Fairlinked has no documentation of its member groups and barely any of its leadership. One of its board members is an “S. Morell”, and it just happens that Teamfluence was founded by someone named Steven Morell. Another board member is “J. Liebling” and, unsurprisingly, a Jan-Jakob Liebling is an executive at Teamfluence.
There, too, are a bunch of companies that have made their business on the back of LinkedIn data. This is not comparable to Teamfluence or Daxtra Magnet, but it is worth underscoring an entire industry that thrives on this data. LinkedIn has been on a tear trying to curtail it. Just last year, the company sued two companies — ProxyCurl and ProAPIs — to force them to stop scraping its site.
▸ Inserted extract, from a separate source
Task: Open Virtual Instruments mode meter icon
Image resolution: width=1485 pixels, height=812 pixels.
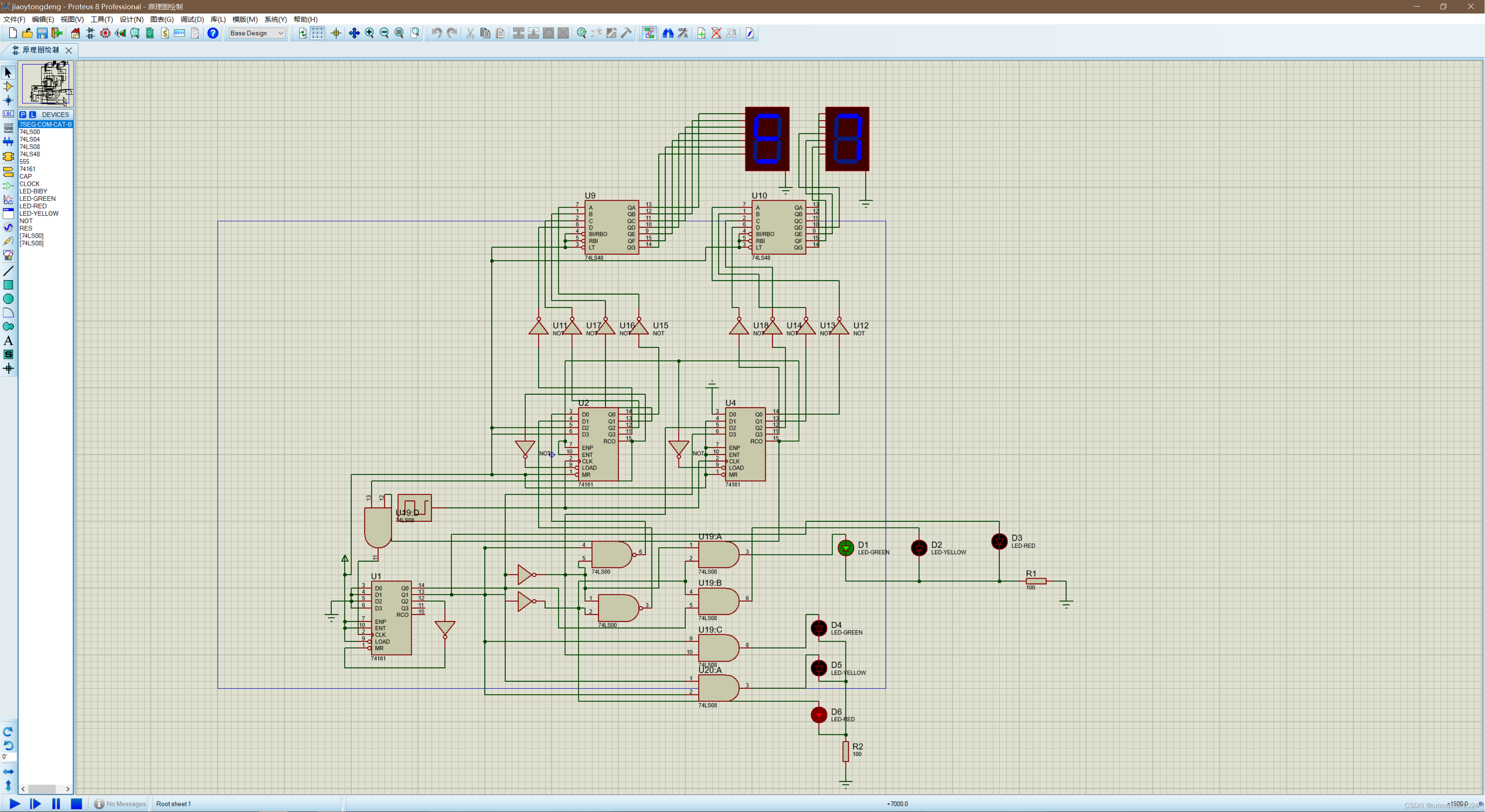Action: coord(8,255)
This has been going on for years. A massive 2019 leak of “enrichment” data from People Data Labs at least partly originated from LinkedIn scraping. The same year, a U.S. court found it was legal for hiQ Labs to scrape LinkedIn, a decision that was reaffirmed in 2022 after a brief detour through the U.S. Supreme Court. However, LinkedIn was allowed to reinforce its terms of service and could restrict scraping.
Again, to be clear, mass scraping does not appear to be a practice Teamfluence is engaged in. In the E.U., LinkedIn is considered a gatekeeper under the Digital Markets Act and, so, must meet certain obligations of interoperability. That seems quite reasonable. However, the personal and identifiable data held by LinkedIn is basically a world of organizational charts masquerading as a bleak social network. Allowing for interoperability could also open the doors for greater exploitation of user data without adequate individual control. I wish none of this existed.
I am so glad I do not work in an industry where having a LinkedIn profile is basically an obligation.